Goober Goes to an Auto Show
Season 8, Episode 22
Original Air Date: February 5, 1968
Goober hears that Andy is taking Aunt Bee and Opie to an auto show in Raleigh and invites himself along. He also happens to run into an old friend from mechanics school who appears to be doing quite well. The friend has a nice appearance, carries himself with confidence, and seems in every visible way to have arrived somewhere that Goober has not. The comparison lands before Goober has time to put his guard up.

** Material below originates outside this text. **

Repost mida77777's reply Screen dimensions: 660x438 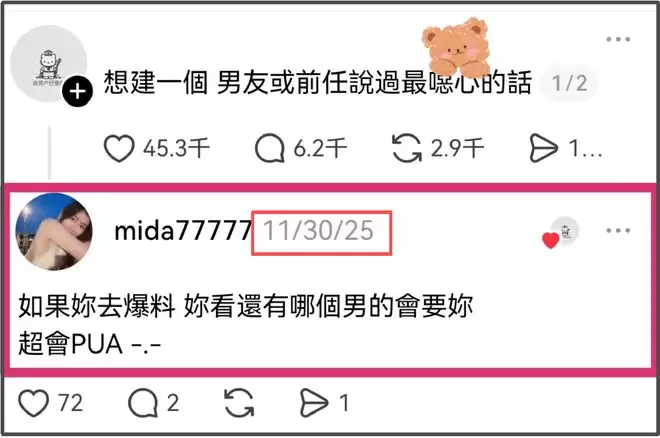coord(239,403)
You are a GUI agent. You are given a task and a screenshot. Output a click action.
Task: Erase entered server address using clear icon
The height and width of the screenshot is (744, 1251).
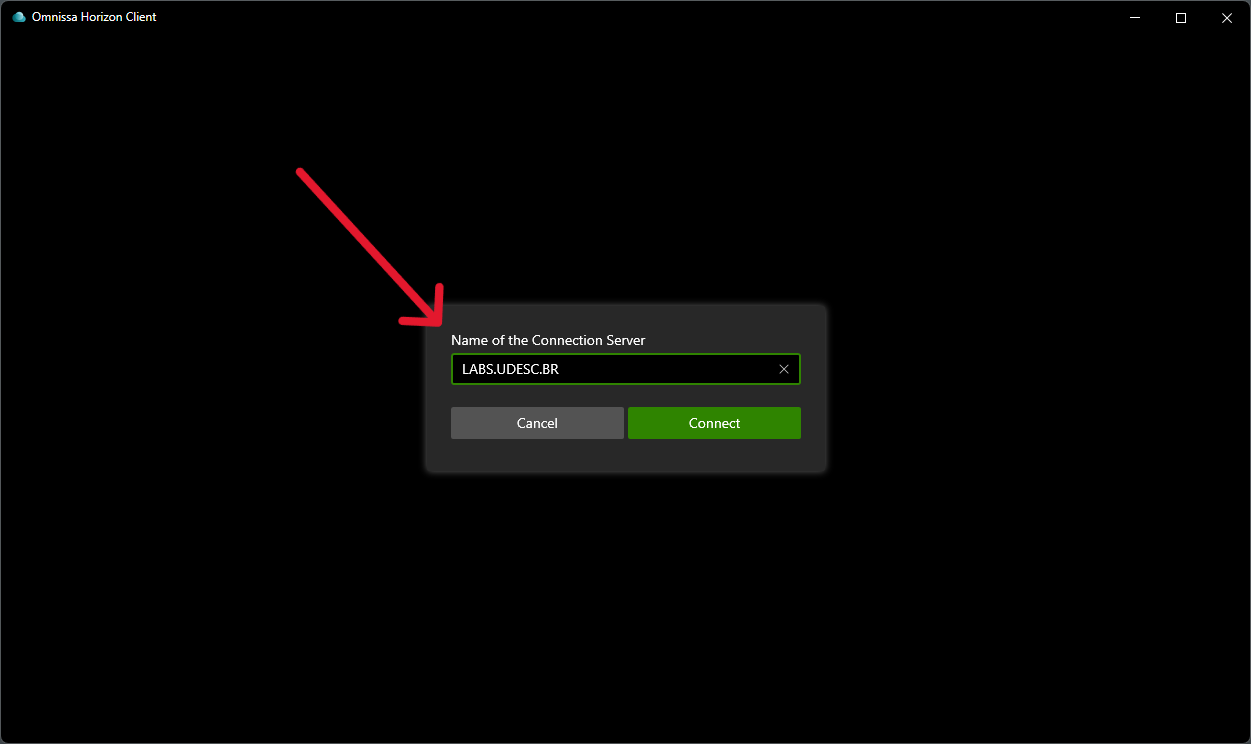pos(784,369)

Goober's response to feeling small is to pretend to be bigger. He begins dropping hints to his friend that he runs a chain of gas stations rather than just one. He picks up dinner tabs he cannot easily afford and plays the part of a successful businessman in a way that has nothing to do with who he actually is. The gap between the performance and the reality is uncomfortable to watch, partly because Goober is trying so hard and partly because the reason for it is so human.
Eventually the front becomes unsustainable. Goober is left to reckon with the fact that who he is, the single filling station owner with the good heart and the honest work, was nothing to be ashamed of in the first place.
The Lesson
The reflex to make yourself bigger around someone who makes you feel small is almost universal. Goober did not set out to lie. He set out to close a gap that existed mainly in his own perception. The lie made the gap worse because it added the weight of maintaining a fiction on top of the original discomfort.
A Lesson for Today
Comparisons with people who appear to be doing better are inevitable and very rarely helpful. What is more useful is the honest question of whether you are doing what you actually want to be doing, in a way that aligns with what you value. Goober owned a filling station in a town where people knew him and needed him. That is not a small thing dressed up as something bigger. It is already something.
Final Thought from Mayberry
Goober went to the auto show to see cars and ended up taking a closer look at himself. The self he found, the real one, was a better deal than the invented one. He just had to go to Raleigh to remember it.